Sydney Morning Herald - July 16, 2011

More beef from cattle in Japan that ate straw tainted by radiation has found its way into the food supply, deepening concern about the safety of meat as the country struggles to contain the spread of the contamination.

Cattle at the farm in Asakawa, about 60 kilometres from the crippled Fukushima No. 1 nuclear station, were fed with rice straw containing 97,000 becquerels of caesium per kilogram, compared with the government standard of 300 becquerels, said Hidenori Ohtani at the livestock division of the Fukushima prefectural government.

The farm shipped 42 cattle in the past three months to slaughterhouses in Tokyo, Kanagawa, Chiba and Miyagi prefectures, which were processed into meat and sold to distributors, he said.

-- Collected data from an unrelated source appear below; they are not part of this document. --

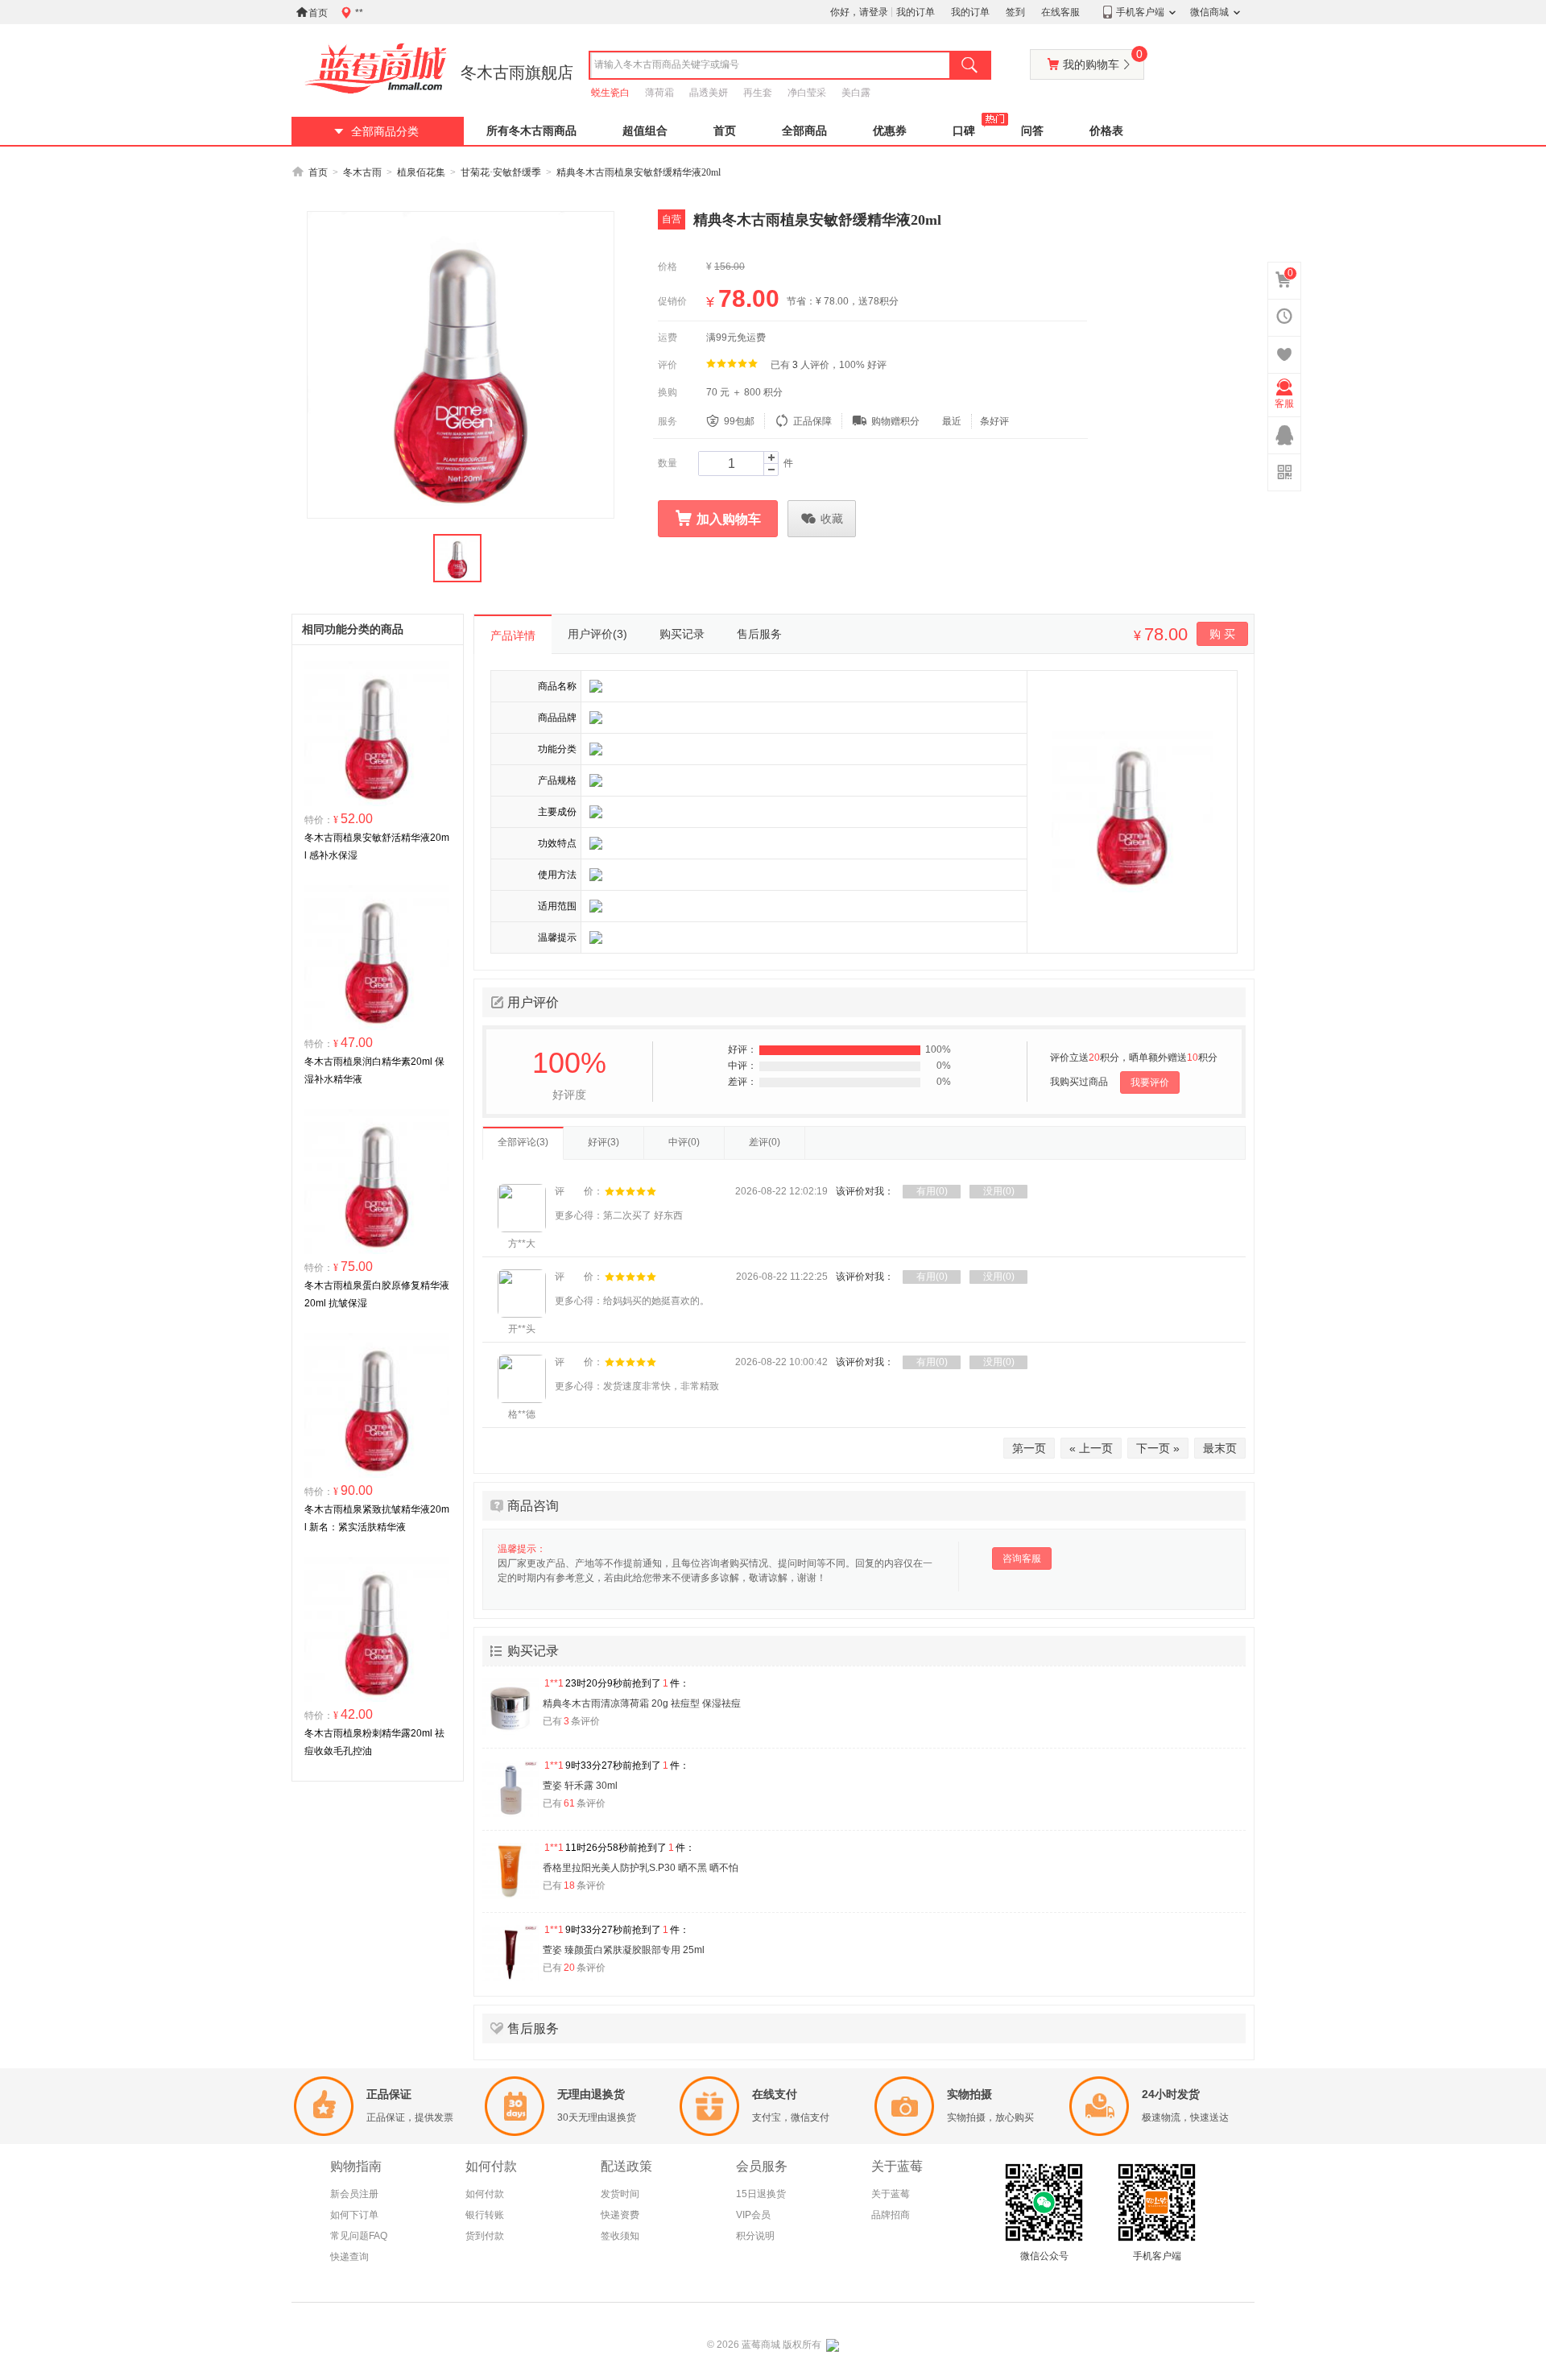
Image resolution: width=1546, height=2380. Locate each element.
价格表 (1106, 131)
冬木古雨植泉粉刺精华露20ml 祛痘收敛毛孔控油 (374, 1742)
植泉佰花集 (421, 172)
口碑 (964, 131)
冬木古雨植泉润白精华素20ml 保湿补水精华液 (374, 1070)
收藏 (821, 519)
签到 (1015, 12)
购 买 (1222, 633)
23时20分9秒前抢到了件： (616, 1683)
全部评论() (523, 1142)
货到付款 (484, 2235)
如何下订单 (354, 2215)
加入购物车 (718, 519)
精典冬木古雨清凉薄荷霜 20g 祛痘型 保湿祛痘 (642, 1703)
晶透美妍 (708, 92)
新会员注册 (354, 2194)
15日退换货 (761, 2194)
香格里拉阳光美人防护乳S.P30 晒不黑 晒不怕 (640, 1867)
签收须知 (620, 2235)
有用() (932, 1191)
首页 (312, 12)
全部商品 (804, 131)
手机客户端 (1140, 12)
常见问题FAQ (358, 2235)
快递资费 (620, 2215)
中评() (684, 1142)
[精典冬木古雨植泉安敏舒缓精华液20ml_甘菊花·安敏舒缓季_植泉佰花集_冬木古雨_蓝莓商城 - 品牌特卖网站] (376, 68)
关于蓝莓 (890, 2194)
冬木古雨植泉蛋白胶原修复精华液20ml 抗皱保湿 (376, 1294)
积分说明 (755, 2235)
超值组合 (645, 131)
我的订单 (915, 12)
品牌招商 (890, 2215)
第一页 (1029, 1448)
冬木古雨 (362, 172)
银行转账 (484, 2215)
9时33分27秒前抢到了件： (616, 1765)
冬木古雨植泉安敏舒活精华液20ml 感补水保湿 (376, 846)
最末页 (1220, 1448)
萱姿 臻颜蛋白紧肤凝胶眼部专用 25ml (624, 1950)
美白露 (855, 92)
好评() (603, 1142)
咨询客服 (1021, 1558)
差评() (764, 1142)
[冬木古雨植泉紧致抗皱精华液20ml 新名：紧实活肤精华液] (376, 1404)
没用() (999, 1191)
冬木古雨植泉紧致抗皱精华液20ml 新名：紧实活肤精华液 (376, 1518)
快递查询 (349, 2256)
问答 (1032, 131)
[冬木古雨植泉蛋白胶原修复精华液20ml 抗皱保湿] (376, 1180)
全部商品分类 (385, 132)
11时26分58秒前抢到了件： (619, 1847)
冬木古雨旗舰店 (517, 72)
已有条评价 (571, 1721)
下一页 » (1158, 1448)
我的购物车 (1095, 60)
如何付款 (484, 2194)
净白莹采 (806, 92)
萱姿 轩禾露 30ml (580, 1785)
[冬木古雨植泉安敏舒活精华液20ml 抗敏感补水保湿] (376, 733)
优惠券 (890, 131)
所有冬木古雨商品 (531, 131)
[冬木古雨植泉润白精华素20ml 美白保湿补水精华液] (376, 956)
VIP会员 (753, 2215)
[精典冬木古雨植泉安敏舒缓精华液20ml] (461, 365)
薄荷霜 (659, 92)
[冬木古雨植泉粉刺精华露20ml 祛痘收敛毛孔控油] (376, 1628)
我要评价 (1150, 1082)
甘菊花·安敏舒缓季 (501, 172)
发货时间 (620, 2194)
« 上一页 (1091, 1448)
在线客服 (1060, 12)
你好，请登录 (859, 12)
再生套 (757, 92)
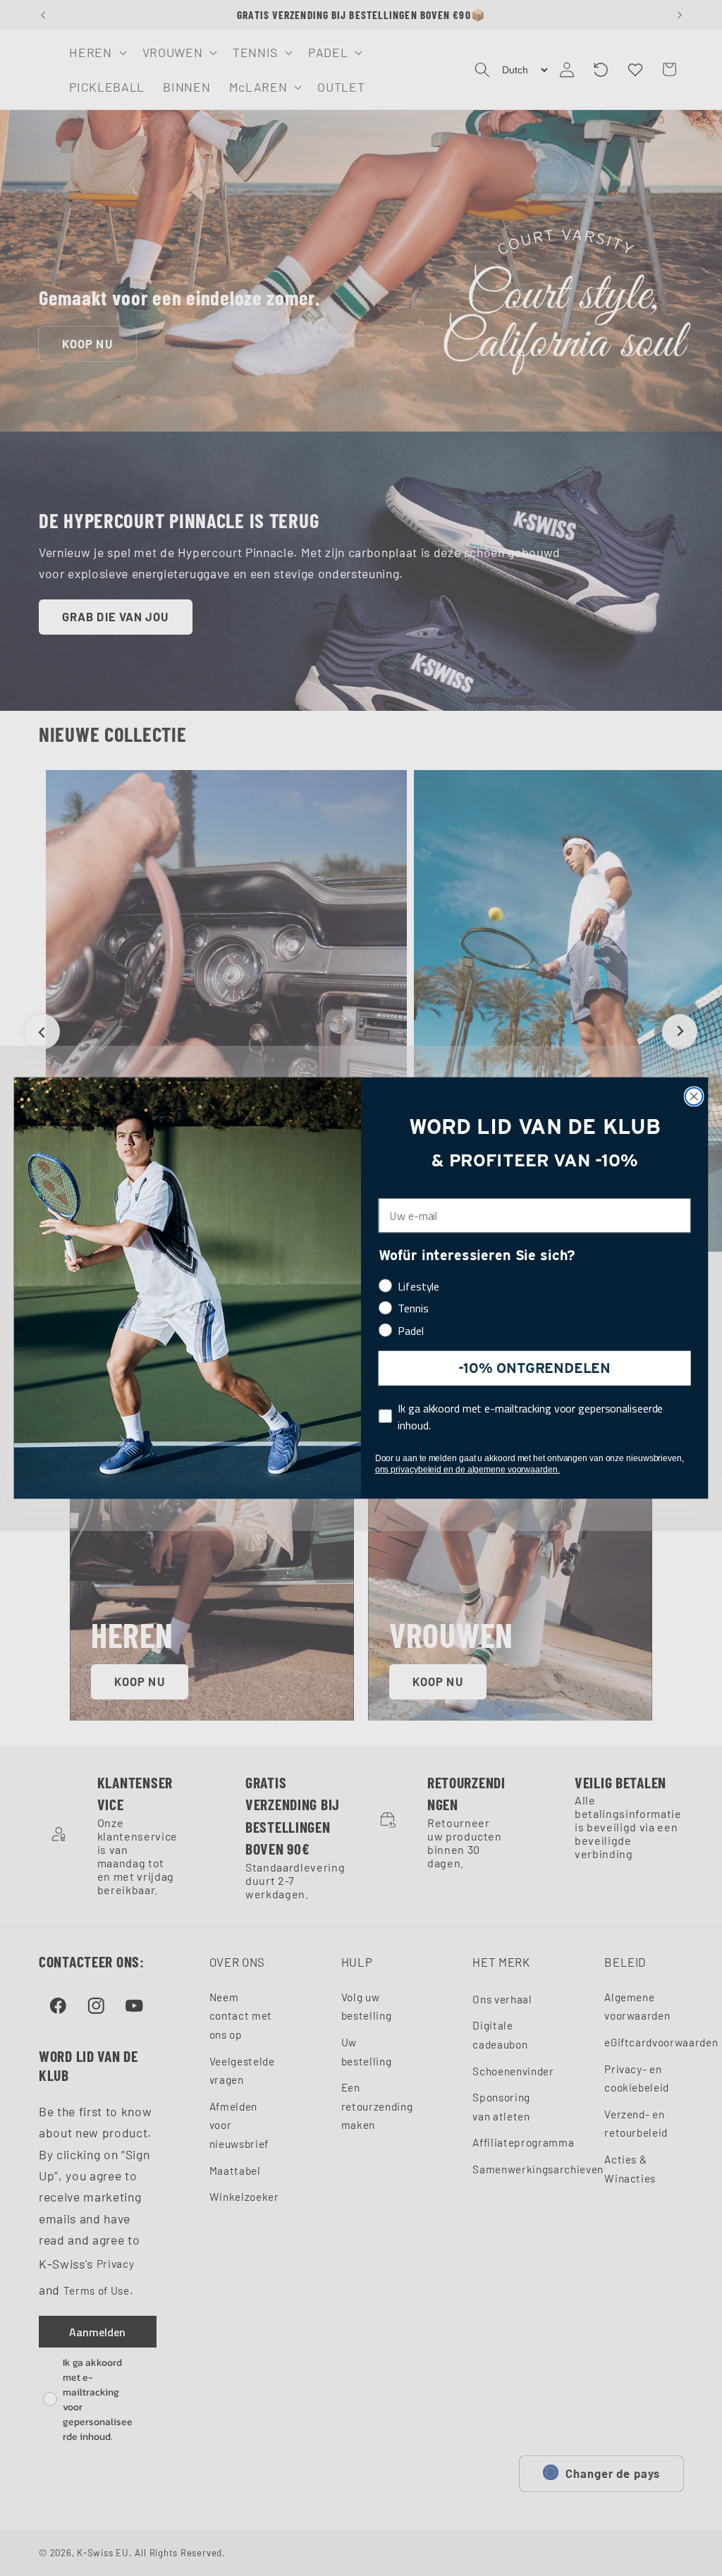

The discovery comes a week after the Tokyo metropolitan government said it detected beef tainted by radiation for the first time, underlining the severity of contamination caused by the stricken station in Fukushima, site of the worst nuclear disaster since Chernobyl.

Japan's government might restrict beef shipments from all of Fukushima prefecture after the finding, Kyodo News has reported.

"They should consider suspending shipments of products made within 80 kilometres of the nuclear station," said Junichi Sato, an executive director at Greenpeace in Japan.

More farms may have used tainted straw and shipped cattle, threatening food supplies, Mr Sato said yesterday.

Tests showed beef from the Asakawa farm contained 650 becquerels of caesium a kilogram, exceeding the official standard of 500 becquerels, said Kazuyuki Hashimoto at the food-monitoring division of the Tokyo government office.